Ladri del passpartout in azione a Roma sud: prima il furto d’auto in pochi secondi poi la fuga contromano 

Tra i professionisti del quattroruote, in fuga sull'auto rubata anche un pregiudicato esperto di dispositivi elettronici passpartout per l'accensione rapida dei veicoli 

Foto volante

Agivano come veri professionisti, armati di tecnologia e sangue freddo, i ladri, fermati in queste ore dalla Polizia di Stato, in grado di mettere in moto un’auto in pochi secondi grazie a sofisticati dispositivi elettronici e chiavi universali. Con il metodo passpartout si erano infilati in un parcheggio all’Ardeatino, dove dopo il colpo sono fuggiti a tutta velocità imboccando una strada contromano.

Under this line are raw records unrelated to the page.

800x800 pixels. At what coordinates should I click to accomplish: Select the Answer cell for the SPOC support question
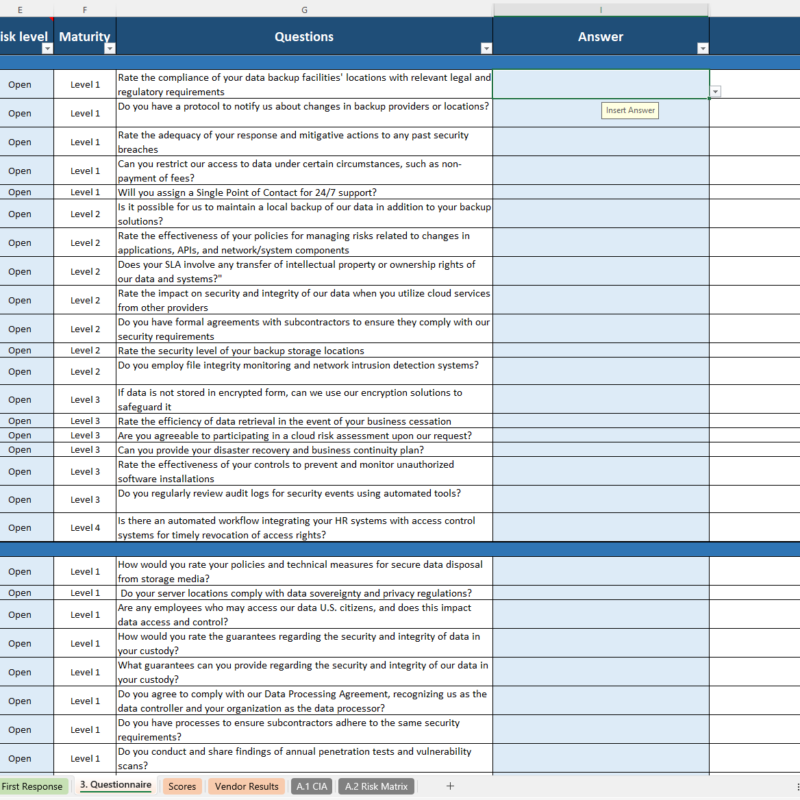600,192
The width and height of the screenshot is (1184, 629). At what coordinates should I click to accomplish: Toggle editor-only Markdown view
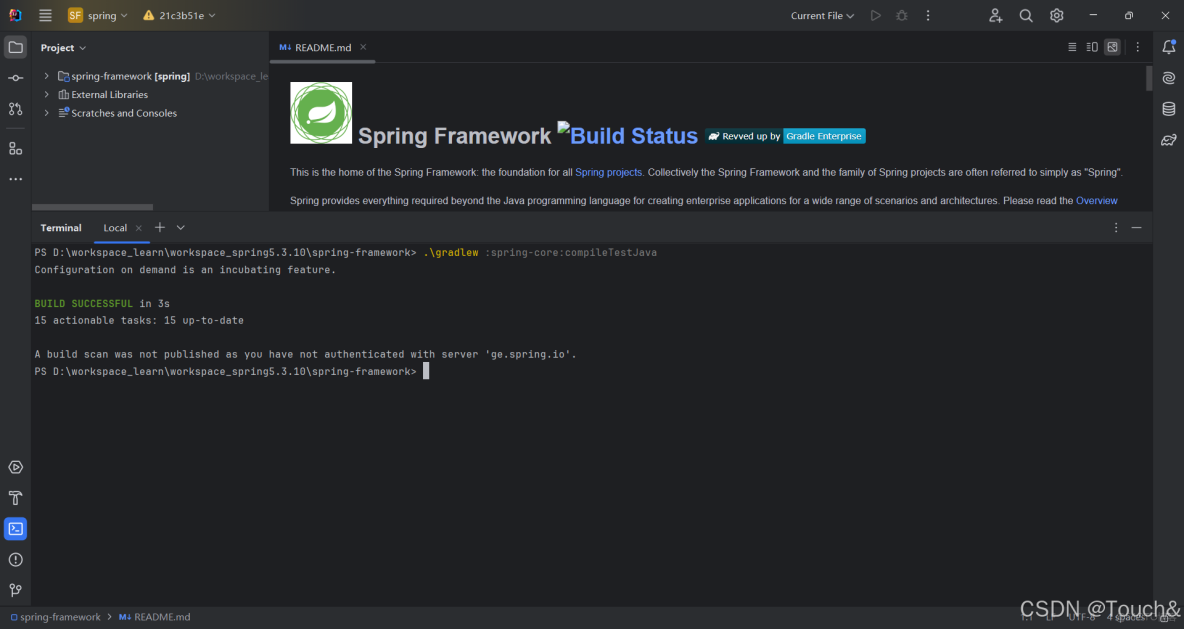pos(1071,46)
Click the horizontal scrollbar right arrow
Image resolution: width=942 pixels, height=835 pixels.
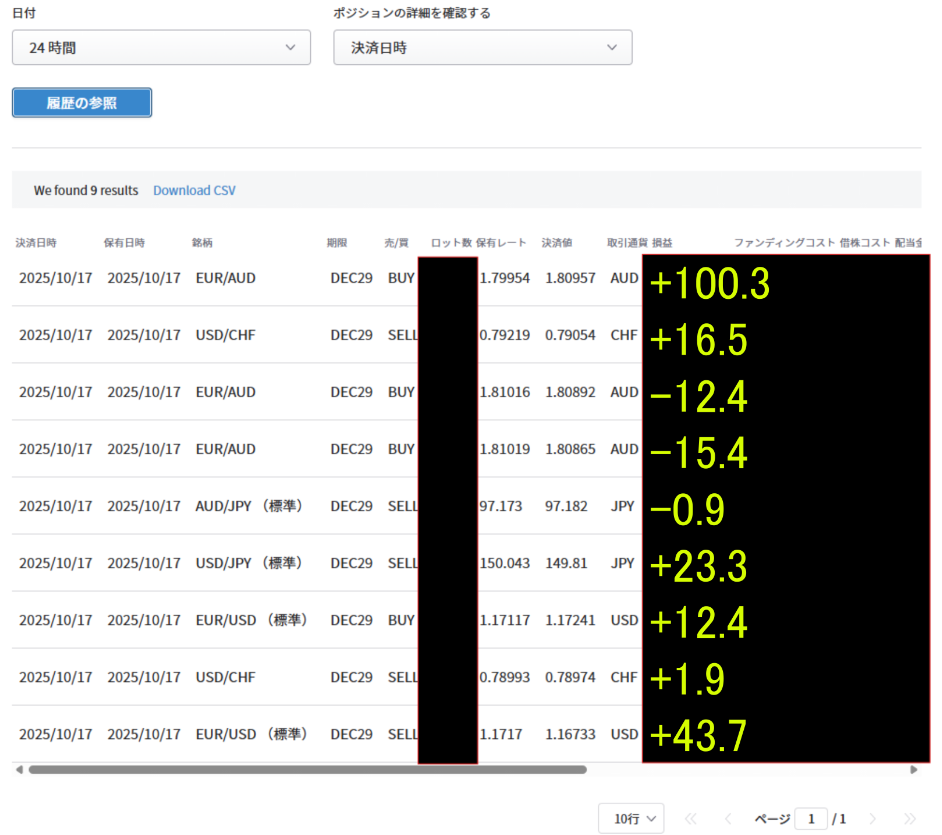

Tra i professionisti del quattroruote, in fuga sull’auto rubata anche un pregiudicato esperto di dispositivi elettronici passpartout per l’accensione rapida dei veicoli

Il metodo era semplice quanto efficace: una volta individuato il veicolo, forzavano la portiera senza segni di scasso, accedevano all’abitacolo e, con l’ausilio di strumenti di diagnostica e telecomandi “passpartout”, sbloccavano il sistema di accensione. Bastavano pochi gesti per far partire il motore e dileguarsi a tutta velocità.

Il precedente e la recidiva

Uno dei due, un cittadino rumeno di 47 anni, non era nuovo a imprese simili: lo scorso novembre era già stato arrestato mentre guidava una Toyota rubata. In quell’occasione non aveva esitato a speronare una volante pur di scappare. Questa volta, sempre a bordo di un’auto dello stesso modello, è stato nuovamente intercettato insieme a un complice.

L’alert del GPS e l’inseguimento

Stavolta però, un sistema di localizzazione satellitare installato sul veicolo ha fatto si che i due potessero essere localizzati un attimo dopo il furto dell’auto, grazie al segnale d’allarme al proprietario e alla centrale operativa della società di vigilanza.

In contatto costante con la Questura, gli operatori hanno così seguito in tempo reale gli spostamenti dei fuggitivi, facendo scattare gli agenti del IX Distretto Esposizione all’inseguimento dei veicolo fino a via Leonardo da Vinci.

Fuga contromano e arresto

Qui nonostante l’alt intimati dai poliziotti, i ladri hanno reagito spingendo sull’acceleratore. e imboccando contromano la via Ardeatina, mettendo a rischio la circolazione con manovre pericolose, fino a quando l’inseguimento si è concluso in Largo Giuseppe Montanari dove i fuggitivi hanno trovato ad aspettarli anche le pattuglie del IV Distretto San Paolo e del Reparto Volanti che hanno sbarrato ogni via di fuga.

Nel tentativo estremo di scappare, i due proseguito con le manovre pericolose, ingranando la retromarcia e scontrando una volante, un attimo prima di essere finalmente bloccati dagli agenti.

Il kit del mestiere e le accuse

Nei loro borselli, i poliziotti hanno trovato il “kit del mestiere”: chiavi elettroniche universali, dispositivi di accensione rapida, punte infrangivetro e cacciaviti.

Per entrambi, dopo il sequestro degli attrezzi, sono scattati l’arresto per rapina, lesioni a pubblico ufficiale e danneggiamento aggravato in concorso, oltre alla denuncia per possesso ingiustificato degli arnesi atti allo scasso. L’Autorità Giudiziaria ha convalidato l’arresto disponendo la custodia cautelare in carcere.